Update
Tuesday, January 3, 2012 Labels: Cancer, Heart Attack, Lymph Notes 0 commentsAs some of you know i lost my password to this blog and was unable to reset it for over a year. In that time a lot has happened.
I was taking Prozac for my anxiety. The medication was working great for the first little while. I was not nervous to drive and got my G1. I was able to keep my health anxiety at a minimum. If i had any health symptoms, i was able to focus and not have it play on my mind. All was going wonderful, until I started to have short term memory loss. It was really scary for me. It might or might not have been the Prozac doing this i really don't know. It might have been that i just had to much on my mind.
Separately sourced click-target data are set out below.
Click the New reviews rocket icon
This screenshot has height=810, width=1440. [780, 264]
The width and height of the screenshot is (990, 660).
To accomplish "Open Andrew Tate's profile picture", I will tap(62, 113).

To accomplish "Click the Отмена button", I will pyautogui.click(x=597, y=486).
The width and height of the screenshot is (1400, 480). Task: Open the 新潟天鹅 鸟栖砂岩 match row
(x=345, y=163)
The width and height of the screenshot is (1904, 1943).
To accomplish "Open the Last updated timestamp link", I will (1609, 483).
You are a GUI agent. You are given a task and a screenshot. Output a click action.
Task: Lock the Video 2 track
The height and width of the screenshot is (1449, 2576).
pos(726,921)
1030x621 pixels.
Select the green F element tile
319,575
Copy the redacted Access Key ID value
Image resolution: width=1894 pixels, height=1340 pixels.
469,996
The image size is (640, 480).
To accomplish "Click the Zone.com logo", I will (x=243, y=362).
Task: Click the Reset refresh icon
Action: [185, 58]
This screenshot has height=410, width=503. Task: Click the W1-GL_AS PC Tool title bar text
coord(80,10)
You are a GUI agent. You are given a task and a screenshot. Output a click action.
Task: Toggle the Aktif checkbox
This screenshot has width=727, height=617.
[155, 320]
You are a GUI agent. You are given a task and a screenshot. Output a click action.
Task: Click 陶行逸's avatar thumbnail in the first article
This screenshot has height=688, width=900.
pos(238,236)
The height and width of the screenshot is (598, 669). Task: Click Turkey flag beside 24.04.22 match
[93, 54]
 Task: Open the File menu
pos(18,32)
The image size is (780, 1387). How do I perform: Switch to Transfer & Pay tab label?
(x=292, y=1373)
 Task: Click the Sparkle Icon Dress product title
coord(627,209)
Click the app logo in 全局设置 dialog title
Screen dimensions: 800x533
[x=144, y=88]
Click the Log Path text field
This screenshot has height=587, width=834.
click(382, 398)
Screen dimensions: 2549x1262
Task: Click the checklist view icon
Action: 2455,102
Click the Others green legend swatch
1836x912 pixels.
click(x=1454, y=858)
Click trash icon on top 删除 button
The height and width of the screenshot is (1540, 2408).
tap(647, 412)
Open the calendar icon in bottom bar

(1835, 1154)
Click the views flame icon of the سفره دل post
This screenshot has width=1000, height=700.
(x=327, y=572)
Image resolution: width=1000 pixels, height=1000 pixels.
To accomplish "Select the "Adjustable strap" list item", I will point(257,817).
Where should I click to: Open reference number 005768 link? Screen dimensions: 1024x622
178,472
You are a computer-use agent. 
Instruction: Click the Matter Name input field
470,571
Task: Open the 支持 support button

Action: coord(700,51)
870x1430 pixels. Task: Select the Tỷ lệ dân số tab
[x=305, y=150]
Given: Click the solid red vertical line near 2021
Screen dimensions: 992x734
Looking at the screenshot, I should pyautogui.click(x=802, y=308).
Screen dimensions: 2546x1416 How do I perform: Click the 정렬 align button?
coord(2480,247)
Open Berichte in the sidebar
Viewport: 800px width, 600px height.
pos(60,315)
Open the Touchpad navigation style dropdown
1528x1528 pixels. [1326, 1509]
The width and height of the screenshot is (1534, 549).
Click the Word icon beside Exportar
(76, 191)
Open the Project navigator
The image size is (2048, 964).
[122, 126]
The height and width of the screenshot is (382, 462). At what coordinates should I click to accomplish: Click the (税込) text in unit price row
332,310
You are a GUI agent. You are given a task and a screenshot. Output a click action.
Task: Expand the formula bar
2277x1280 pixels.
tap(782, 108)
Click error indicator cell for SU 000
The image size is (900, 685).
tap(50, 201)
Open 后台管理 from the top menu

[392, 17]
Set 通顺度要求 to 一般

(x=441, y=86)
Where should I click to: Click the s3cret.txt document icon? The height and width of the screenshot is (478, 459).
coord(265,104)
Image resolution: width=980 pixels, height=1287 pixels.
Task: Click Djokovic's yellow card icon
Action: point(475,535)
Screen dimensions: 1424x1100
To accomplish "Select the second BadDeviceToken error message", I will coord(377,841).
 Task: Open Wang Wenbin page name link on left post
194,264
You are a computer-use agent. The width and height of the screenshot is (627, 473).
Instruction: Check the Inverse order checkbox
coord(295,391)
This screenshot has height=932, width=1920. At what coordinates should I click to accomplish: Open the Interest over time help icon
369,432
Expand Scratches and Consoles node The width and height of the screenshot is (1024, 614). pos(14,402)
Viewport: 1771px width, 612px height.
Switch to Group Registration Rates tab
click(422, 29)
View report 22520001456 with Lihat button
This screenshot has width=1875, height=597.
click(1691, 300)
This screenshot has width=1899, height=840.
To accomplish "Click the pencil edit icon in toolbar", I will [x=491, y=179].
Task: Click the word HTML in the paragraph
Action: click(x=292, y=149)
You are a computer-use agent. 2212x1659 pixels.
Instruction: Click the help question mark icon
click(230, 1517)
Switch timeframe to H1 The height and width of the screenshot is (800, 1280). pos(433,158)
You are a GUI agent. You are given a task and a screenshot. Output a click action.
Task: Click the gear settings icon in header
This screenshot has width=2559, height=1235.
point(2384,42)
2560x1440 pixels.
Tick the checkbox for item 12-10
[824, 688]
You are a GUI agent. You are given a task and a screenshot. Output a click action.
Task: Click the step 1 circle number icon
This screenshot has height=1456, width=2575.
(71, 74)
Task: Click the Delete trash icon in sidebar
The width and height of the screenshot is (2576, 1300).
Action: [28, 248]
The last straw for me was when i took both my son and my daughter to her Brownies Club. I came home and my husband asked me where our 4 year old son was. I drew a blank. Then my older daughter said "You left him there?". I was so embarrassed and worried. I ran back as fast as i could to the Brownies Club to find my son with a leader and crying because he couldn't find me.
This was the end of prozac for me. This incident plus others that i won't mention as the list goes on. I took myself off Prozac and decided to deal with my health anxiety without medication.
Since i haven't been on any medication. I still find i have some memory loss. I truly believe that this time it is because i have way to much on my mind. Also the things i forget are shows i have watched before or what i ate for breakfast. NOT forgetting my children somewhere.
I have believed that i have had, kidney stones, cancer in numerous places. (cancer in my neck lymph notes as of today) breast cancer that is starting from my underarm, brain tumor and recently heart attack.
The heart attack symptoms i was unable to let go. I had to make a hospital visit. I tried really hard to realize it was anxiety kicking in but then i had a huge pain in the middle of my chest and that did it for me. Off to the ER i went. To later get the diagnoses that i have chest wall arthritis. They took blood work that is standard for heart attack patients and hooked me up to a machine for quite awhile. So with all of this done. I was able to move on with my life.
As of today i have a lump in my neck and think it is cancer. I also know that you can get enlarged lymph note on one side of your neck. But this one feels like there is a lump attached to my lymph note. I have been to a few dentist appointments as well because i know that good health starts with your teeth. But this lump on my lymph note is still there even after getting my teeth looked at and cleaned. So it isn't from my teeth. Good news is it doesn't seem to be growing. And the weird thing is some days it hurts and other days i forget about it as if it isn't there. But as soon as i remember it. I feel around and it seems normal. Until i keep playing around for it. Weird.
I hate being a hypochondriac.
I decided to get a hold of my anxiety and let all this go as much as i can until the new year. I am going to be booking a physical soon and have my list ready for my doctor.